Young Willie Wood became familiar with the course long before he played in his first Tucson Open as a pro in 1987.
But here’s what’s amazing: Wood’s 66 Friday is the best round he has ever shot in the Tucson Open, by any name. He has played 44 rounds of pro golf in Tucson; Friday’s round surpassed his previous low of 67, shot in the 1994 Northern Telecom Open on the same course.
He finished 29th that year and was paid $6,413.
“I’ve never done very good here,” he says. “When I was a kid, yeah, of course. I did well everywhere when I was a kid.

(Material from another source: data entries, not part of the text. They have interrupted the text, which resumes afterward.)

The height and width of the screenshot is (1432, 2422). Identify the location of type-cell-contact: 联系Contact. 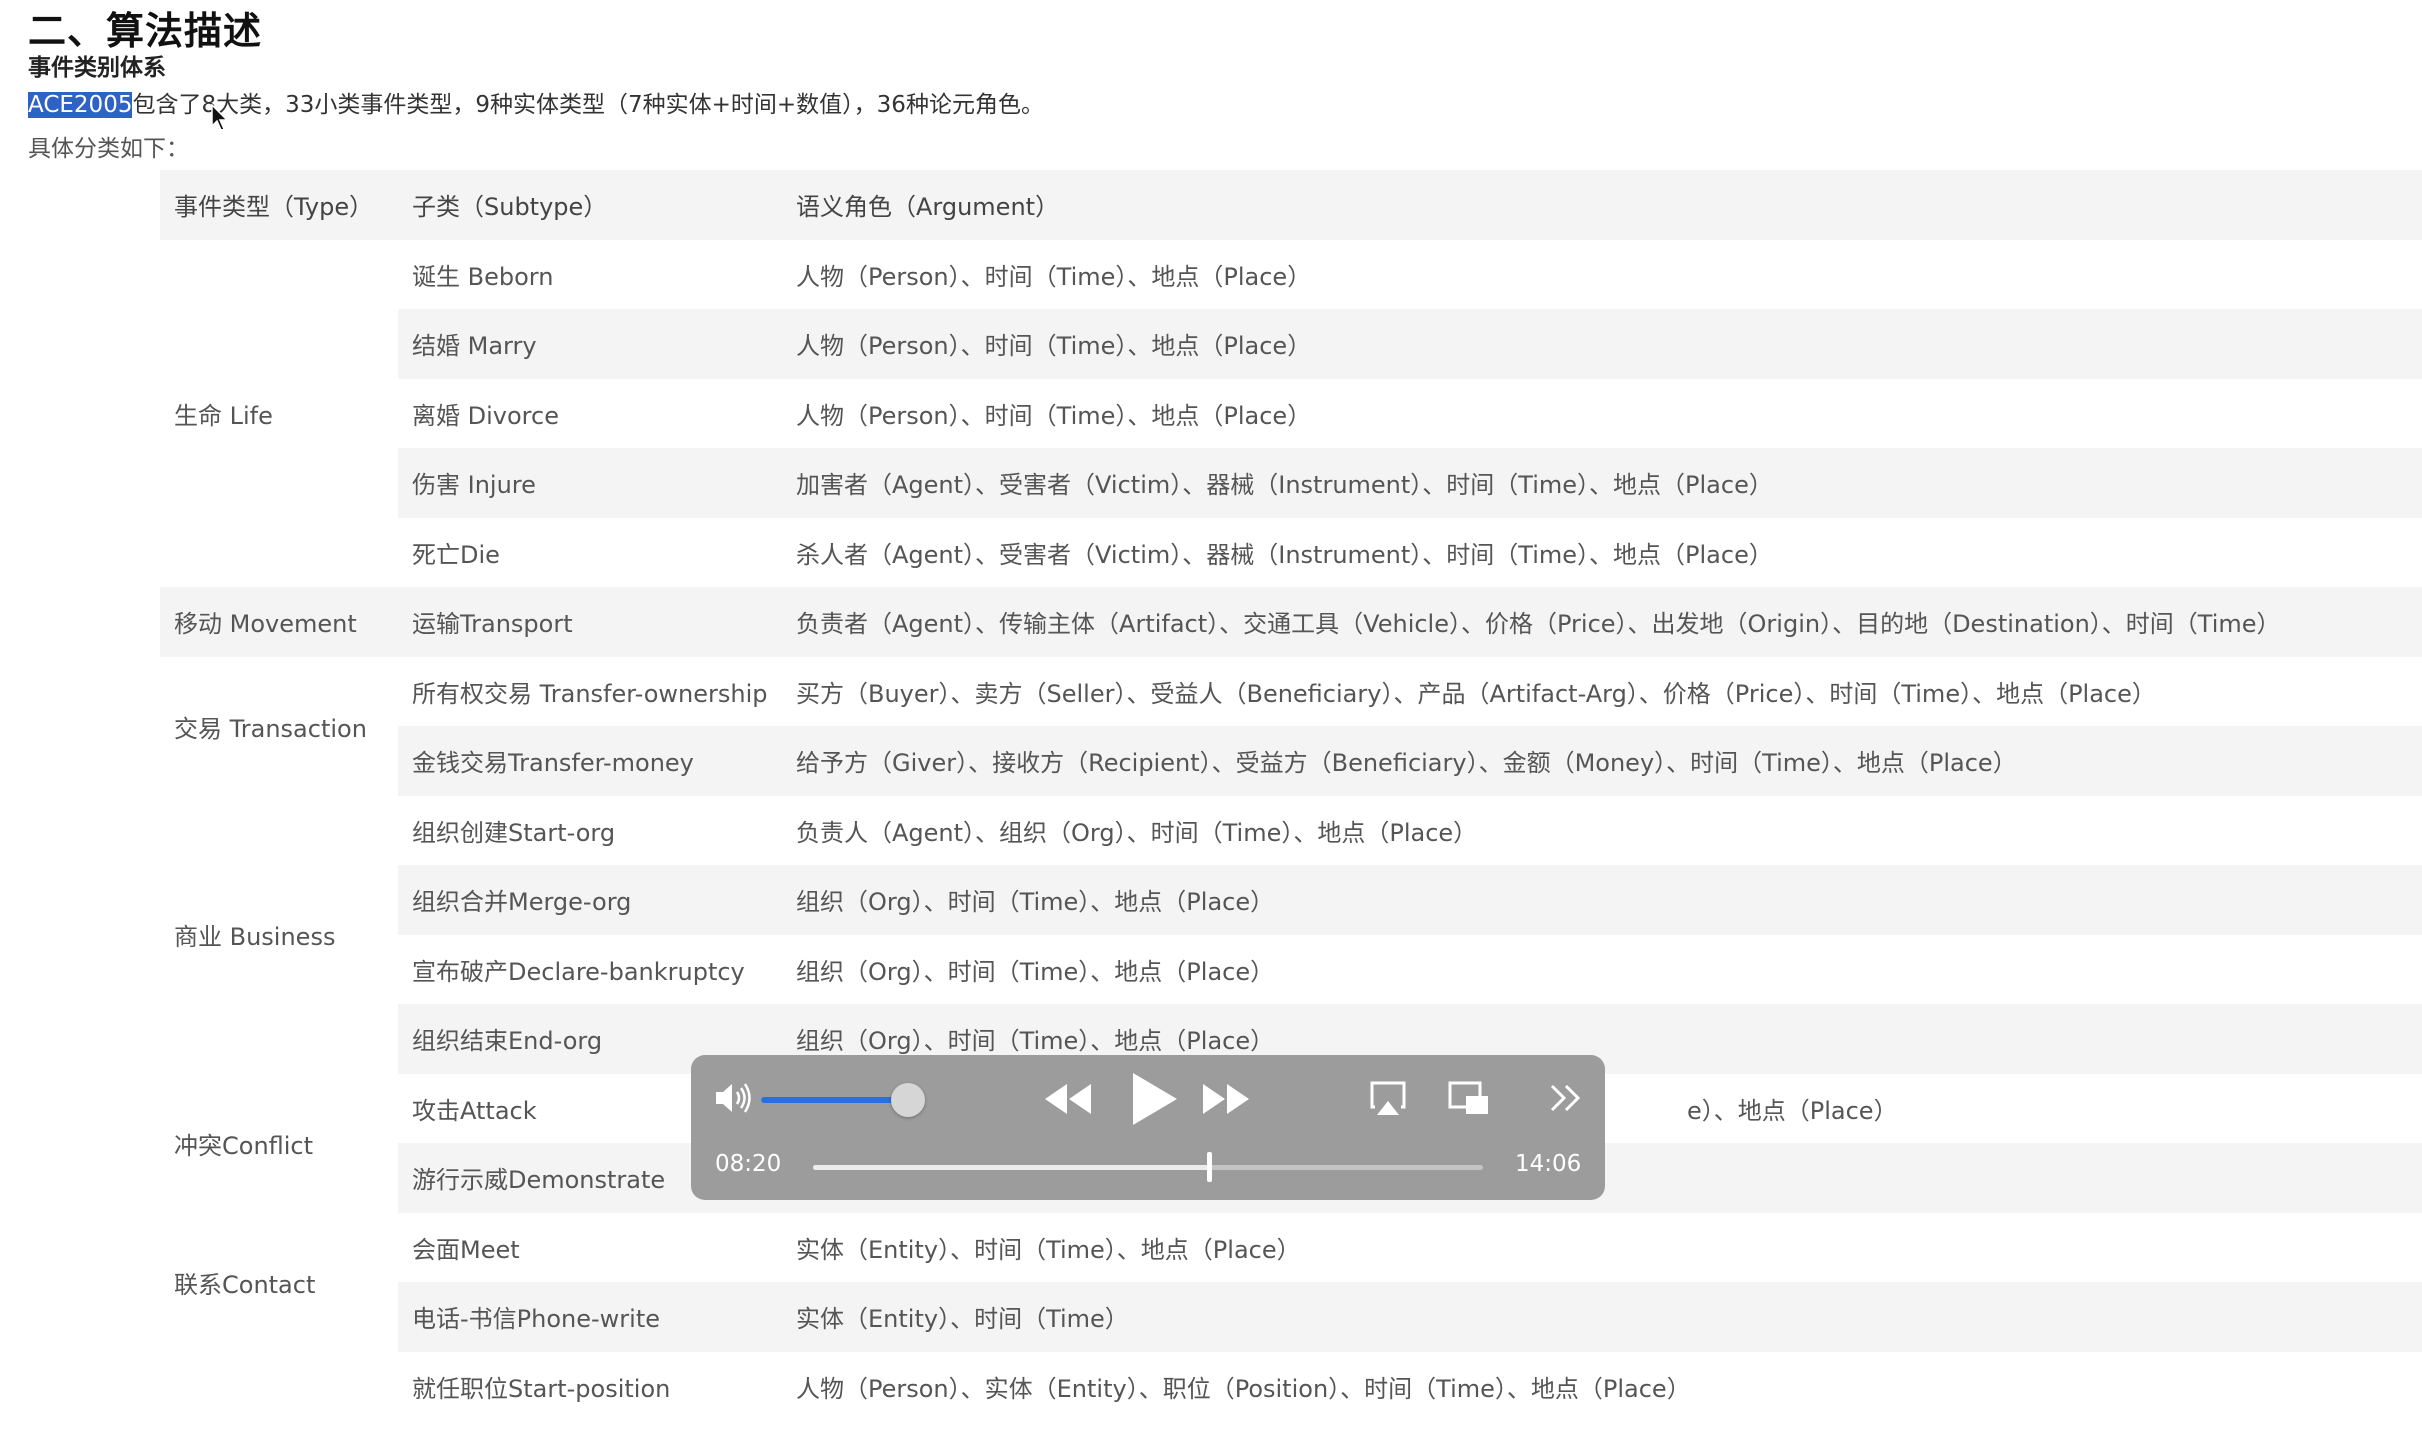
(279, 1282).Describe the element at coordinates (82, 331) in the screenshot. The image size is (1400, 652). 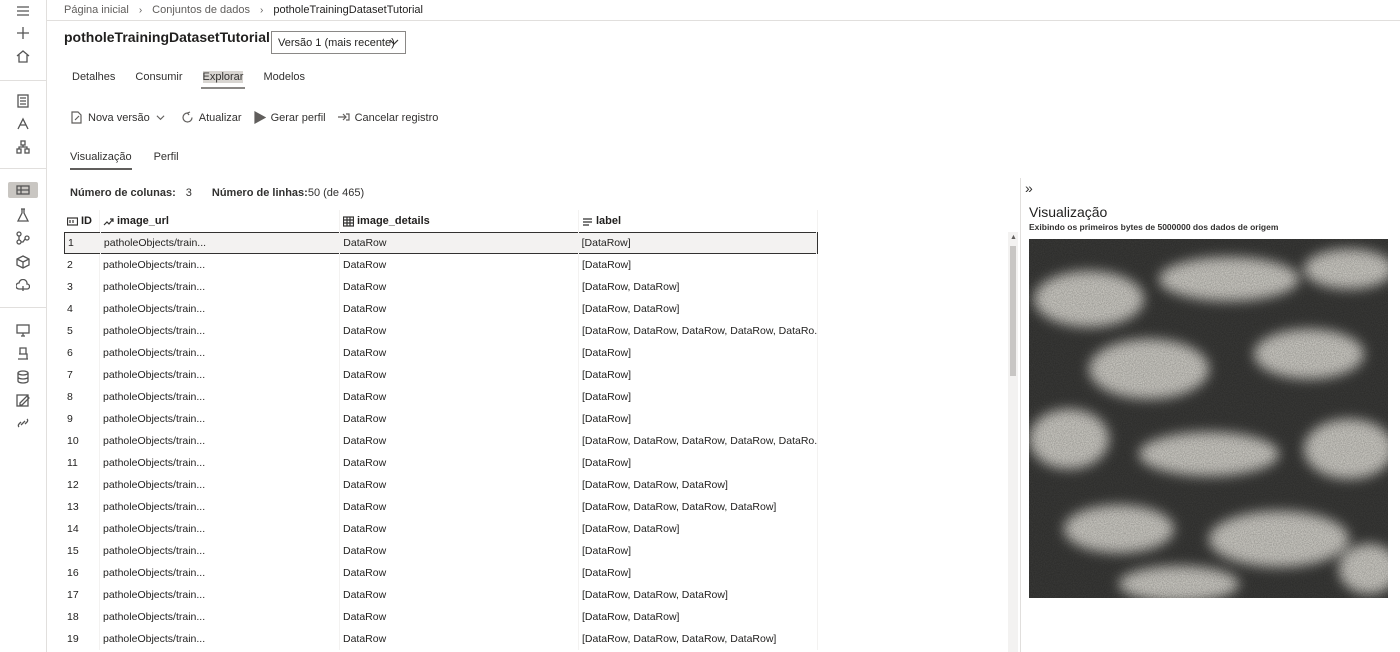
I see `cell-id: 5` at that location.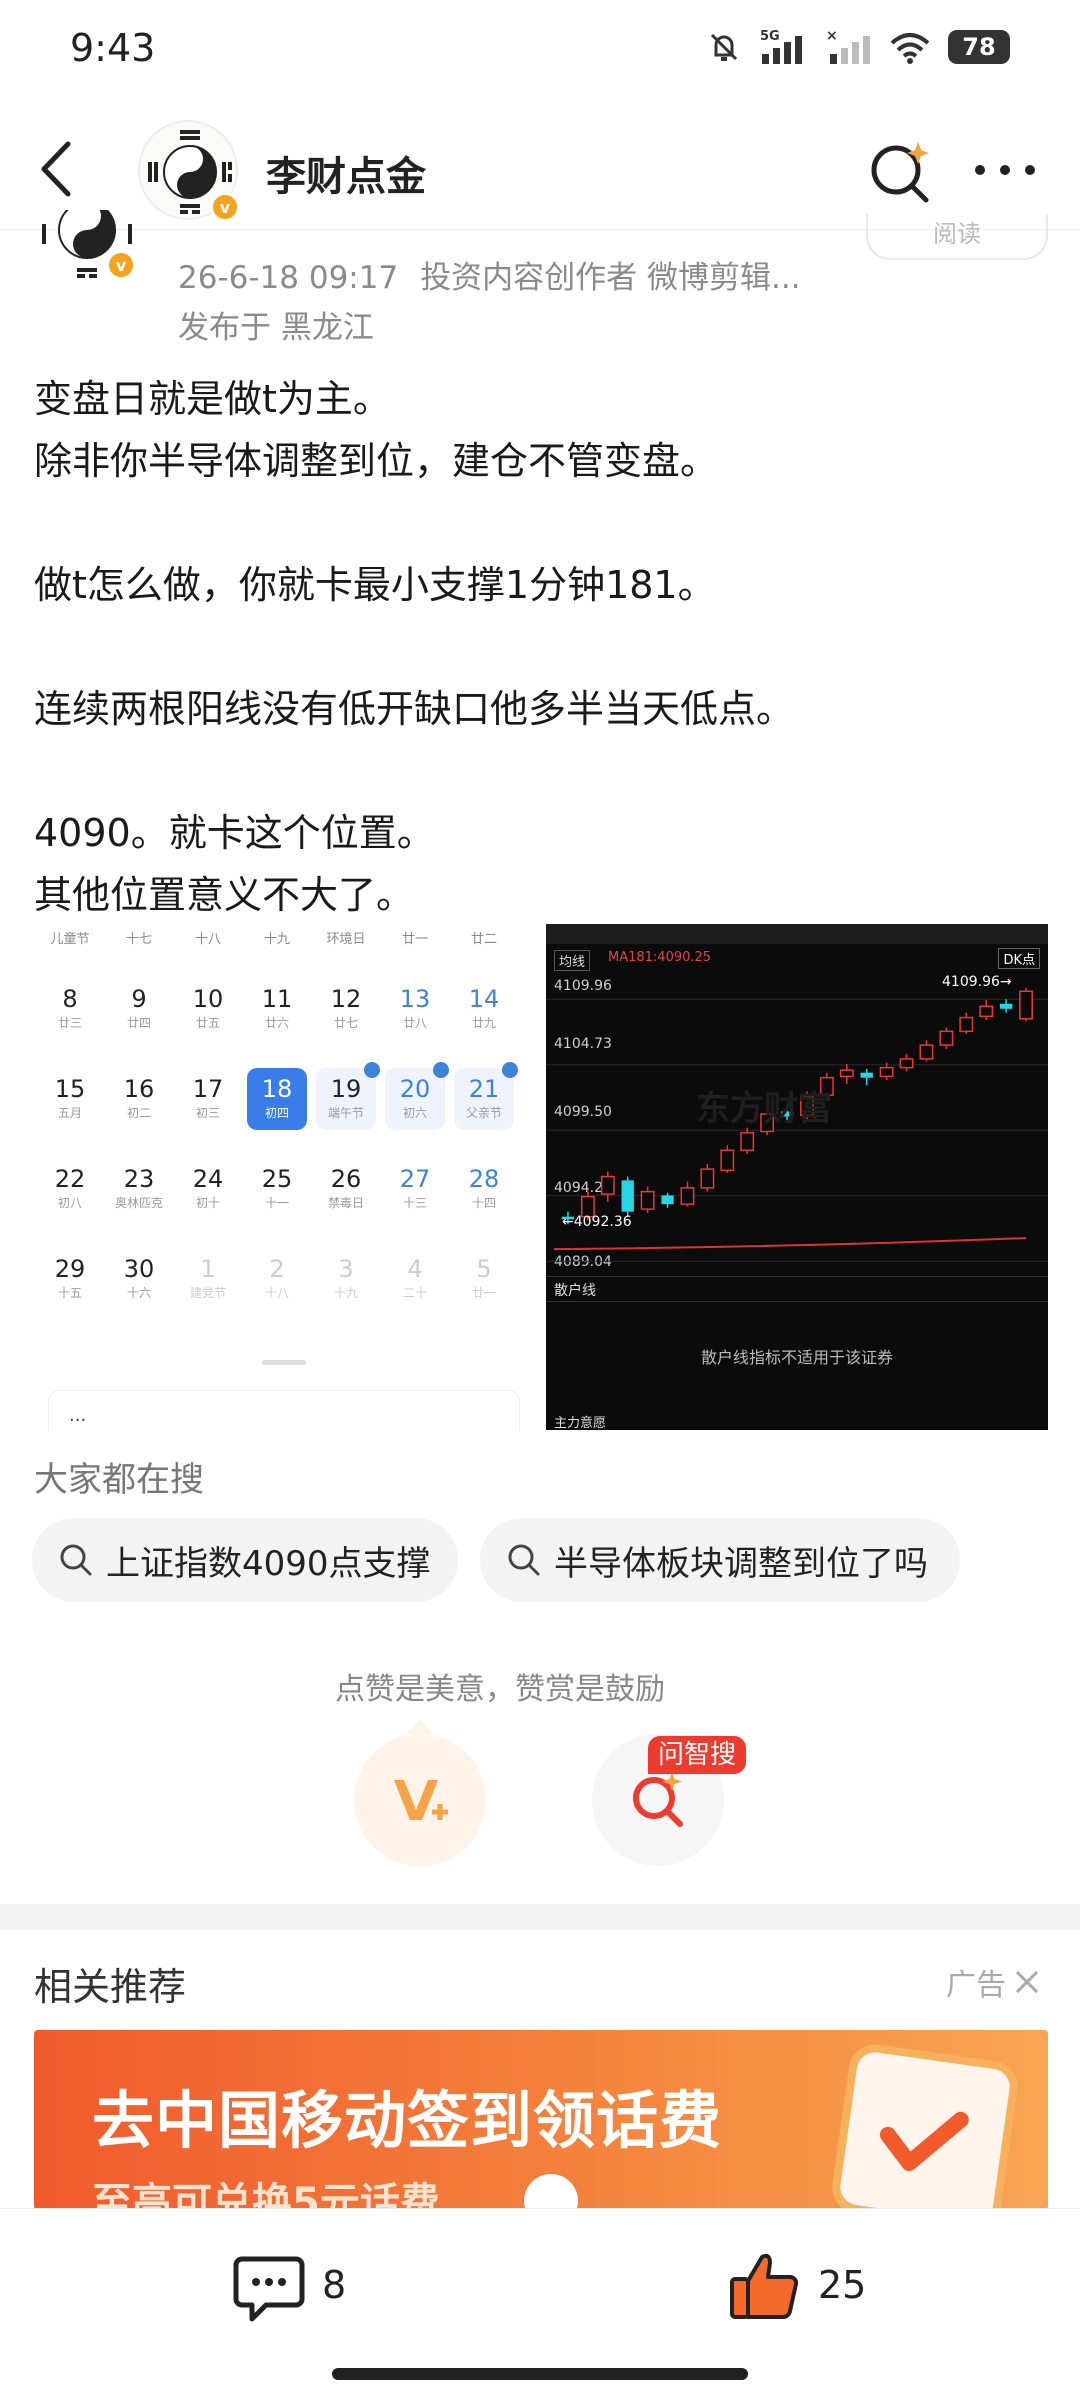  I want to click on calendar-day: 2 十八, so click(277, 1279).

Around town here, I’ve never contended at a Tucson Open, so I’m delighted at how I played today.”
There couldn’t be a better script this week than the long-ago junior golf star from Sabino High School winning the Cologuard Classic, wiping away tears as he puts the coveted Conquistadores helmet on his head Sunday afternoon.
“I think when you’re a kid you take it for granted,” Wood says. “You don’t realize that the opportunities aren’t going to be there that much. When you’re a kid, you think it’s going to happen all the time, you feel invincible.”
On Friday, Wood was invincible. At the 18th hole, long judged to be one of the most difficult on the tour, Wood hit his second shot about 225 yards to within 5 feet of the cup. He made the putt to put a bow on a sizzling 66.
The crowd roared. Willie Wood was back home.